Para promover a candidatura, os japoneses venderam a resiliência de seu povo, que havia sido vítima de um terremoto devastador em 1923, explica David Goldblatt, autor do livro 'Os Jogos: Uma História Global das Olimpíadas'. Nesse sentido, é possível fazer um paralelo com os Jogos de 2020, agendados para nove anos após a catástrofe nuclear de Fukushima.
Diplomacia cultural
Outra semelhança: como nos dias de hoje, as alegações de Tóquio para se tornar a primeira cidade asiática a sediar os Jogos ia muito além do plano esportivo.
A candidatura "era parte integrante de uma diplomacia cultural internacional destinada a melhorar as relações com as democracias ocidentais, em particular com o Reino Unido e os Estados Unidos", afirma Asato Ikeda em matéria publicada no Asia-Pacific Journal sobre os Jogos de 1940.

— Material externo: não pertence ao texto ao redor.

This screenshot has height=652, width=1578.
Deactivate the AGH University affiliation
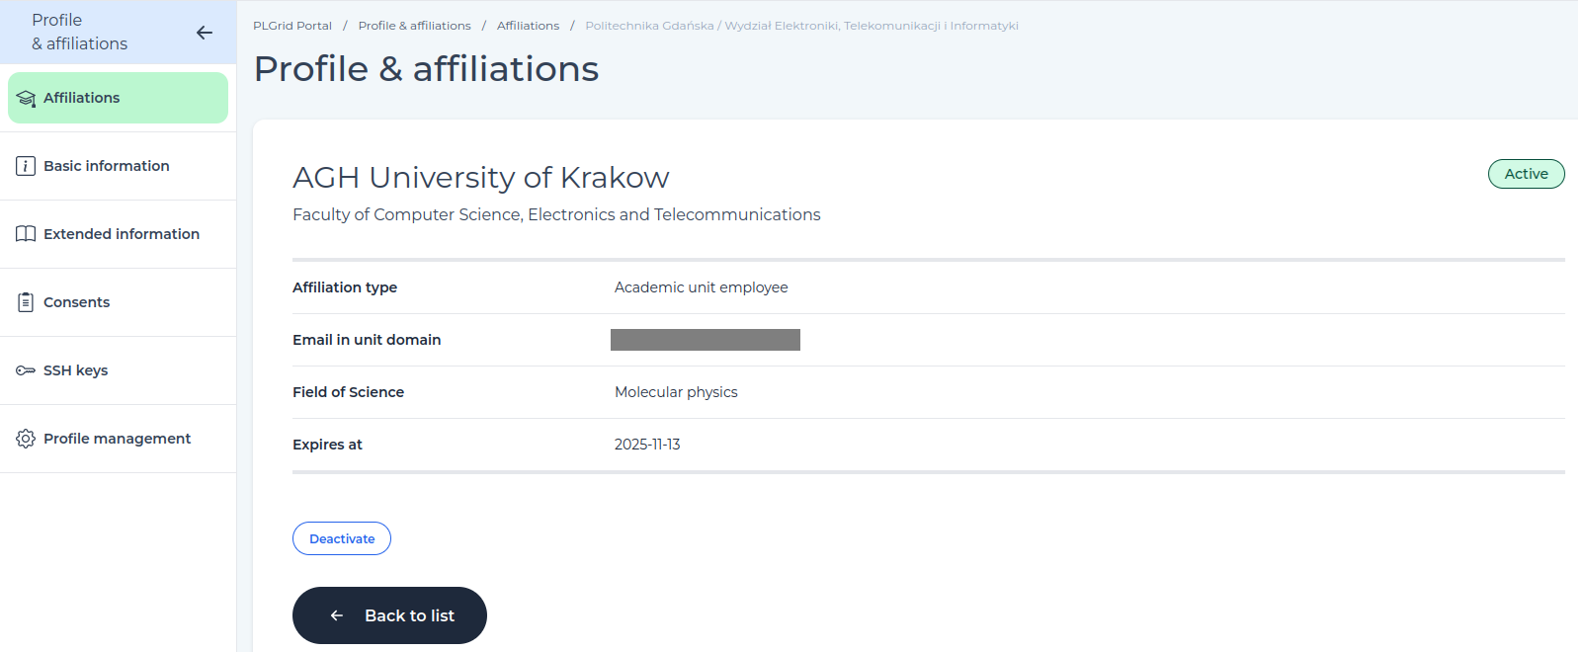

Internamente, o ano de 1940 marcava os 2.600 anos da tomada do poder do imperador Jinmu, o lendário fundador da dinastia imperial. A defesa do projeto japonês diante do Comitê Olímpico Internacional (COI) certifica a importância que deram os japoneses a esta empreitada lançada em 1932.
"Os Jogos Olímpicos devem vir naturalmente ao Japão. Se este não for o caso, o motivo será forçosamente injusto", dizia naquela época Jigoro Kano, primeiro membro japonês do COI e artífice da candidatura de Tóquio.
E, na disputa contra Roma e Helsinque para ser a sede olímpica, valia tudo. O ditador italiano Benito Mussolini, por exemplo, concordou em apoiar a candidatura de Tóquio para os Jogos de 1940 em troca do respaldo japonês para que Roma fosse escolhida quatro anos depois. A estratégia da retirada da candidatura romana funcionou e Tóquio acabou escolhida com 37 votos, contra 26 para Helsinque.
Tensões
Com a oficialização da vitória da candidatura japonesa, os preparativos começam: cartazes são impressos, um programa é elaborado e a data para a abertura dos Jogos é fixada: 21 de setembro de 1940.
Mas a geopolítica veio novamente atrapalhar os planos. Desde a invasão da Manchúria chinesa pelo exército imperial, em 1931, a pressão internacional sobre o Japão é forte. A Liga das Nações rejeita a anexação da província ao território japonês, o que levou o Japão a se retirar em 1933 da entidade internacional, que deu origem à Organização das Nações Unidas (ONU).
Neste contexto de tensões, a população japonesa pede para que o dinheiro reservado para a organização dos Jogos seja usado para fins militares.
Diante das ameaças de eventuais boicotes britânico e americano dos Jogos de Tóquio, os diplomatas tentam primeiramente acalmar os ânimos. "Os cidadãos de Tóquio fazem todo o possível para fazer dos Jogos de 1940 um sucesso", escreve na época a prefeitura da capital em mensagem enviada ao COI.
Finalmente, o Comitê Olímpico Japonês cede às pressões e abdica de sediar os Jogos em julho de 1938, citando "insolucionáveis problemas com a China". "Nas atuais circunstâncias, não havia outro caminho", dizia um boletim de informação de Tóquio dedicado aos Jogos Olímpicos.
"O cancelamento não foi tão surpreendente, num contexto de relações internacionais degradadas e de atividade militar crescente no continente asiático", julga retrospectivamente Asato Ikeda.
A história só foi concluída 24 anos depois: em 1964, Tóquio finalmente conseguiu se tornar a primeira cidade asiática a sediar os Jogos Olímpicos. Agora, será que terá que esperar até 2044?